▶ [DATA LINES]
——————————

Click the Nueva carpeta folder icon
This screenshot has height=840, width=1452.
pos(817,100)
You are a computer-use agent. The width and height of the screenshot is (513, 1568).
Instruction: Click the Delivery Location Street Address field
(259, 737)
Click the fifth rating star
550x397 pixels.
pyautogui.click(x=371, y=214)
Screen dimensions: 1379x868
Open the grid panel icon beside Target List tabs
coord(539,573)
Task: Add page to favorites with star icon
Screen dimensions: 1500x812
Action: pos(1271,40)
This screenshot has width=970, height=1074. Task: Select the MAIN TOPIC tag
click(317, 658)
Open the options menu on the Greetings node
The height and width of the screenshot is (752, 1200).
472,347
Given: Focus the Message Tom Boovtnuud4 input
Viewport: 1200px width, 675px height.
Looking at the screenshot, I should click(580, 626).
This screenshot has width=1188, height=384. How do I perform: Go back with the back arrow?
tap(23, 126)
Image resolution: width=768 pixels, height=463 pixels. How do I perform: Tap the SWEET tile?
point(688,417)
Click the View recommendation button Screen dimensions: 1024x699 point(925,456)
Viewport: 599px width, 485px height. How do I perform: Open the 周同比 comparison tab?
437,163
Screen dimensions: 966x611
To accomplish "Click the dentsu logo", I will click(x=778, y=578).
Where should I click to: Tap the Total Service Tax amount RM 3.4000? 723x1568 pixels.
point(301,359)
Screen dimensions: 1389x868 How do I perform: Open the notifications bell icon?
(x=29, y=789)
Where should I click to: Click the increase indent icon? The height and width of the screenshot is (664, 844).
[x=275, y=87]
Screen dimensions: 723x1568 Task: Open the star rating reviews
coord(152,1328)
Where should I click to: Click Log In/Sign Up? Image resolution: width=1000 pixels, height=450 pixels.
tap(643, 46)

——————————

▶ [OBJECTIVE]
Rewrite all of the items above, replacing every occurrence of "Screen dimensions" with "Display size" and leaving everything else unchanged.

▶ [FINISHED ANSWER]
Click the Nueva carpeta folder icon
This screenshot has height=840, width=1452.
pos(817,100)
You are a computer-use agent. The width and height of the screenshot is (513, 1568).
Instruction: Click the Delivery Location Street Address field
(259, 737)
Click the fifth rating star
550x397 pixels.
pyautogui.click(x=371, y=214)
Display size: 1379x868
Open the grid panel icon beside Target List tabs
coord(539,573)
Task: Add page to favorites with star icon
Display size: 1500x812
Action: pos(1271,40)
This screenshot has width=970, height=1074. Task: Select the MAIN TOPIC tag
click(317, 658)
Open the options menu on the Greetings node
The height and width of the screenshot is (752, 1200).
472,347
Given: Focus the Message Tom Boovtnuud4 input
Viewport: 1200px width, 675px height.
Looking at the screenshot, I should click(580, 626).
This screenshot has width=1188, height=384. How do I perform: Go back with the back arrow?
tap(23, 126)
Image resolution: width=768 pixels, height=463 pixels. How do I perform: Tap the SWEET tile?
point(688,417)
Click the View recommendation button Display size: 1024x699 point(925,456)
Viewport: 599px width, 485px height. How do I perform: Open the 周同比 comparison tab?
437,163
Display size: 966x611
To accomplish "Click the dentsu logo", I will click(x=778, y=578).
Where should I click to: Tap the Total Service Tax amount RM 3.4000? 723x1568 pixels.
point(301,359)
Display size: 1389x868 How do I perform: Open the notifications bell icon?
(x=29, y=789)
Where should I click to: Click the increase indent icon? The height and width of the screenshot is (664, 844).
[x=275, y=87]
Display size: 723x1568 Task: Open the star rating reviews
coord(152,1328)
Where should I click to: Click Log In/Sign Up? Image resolution: width=1000 pixels, height=450 pixels.
tap(643, 46)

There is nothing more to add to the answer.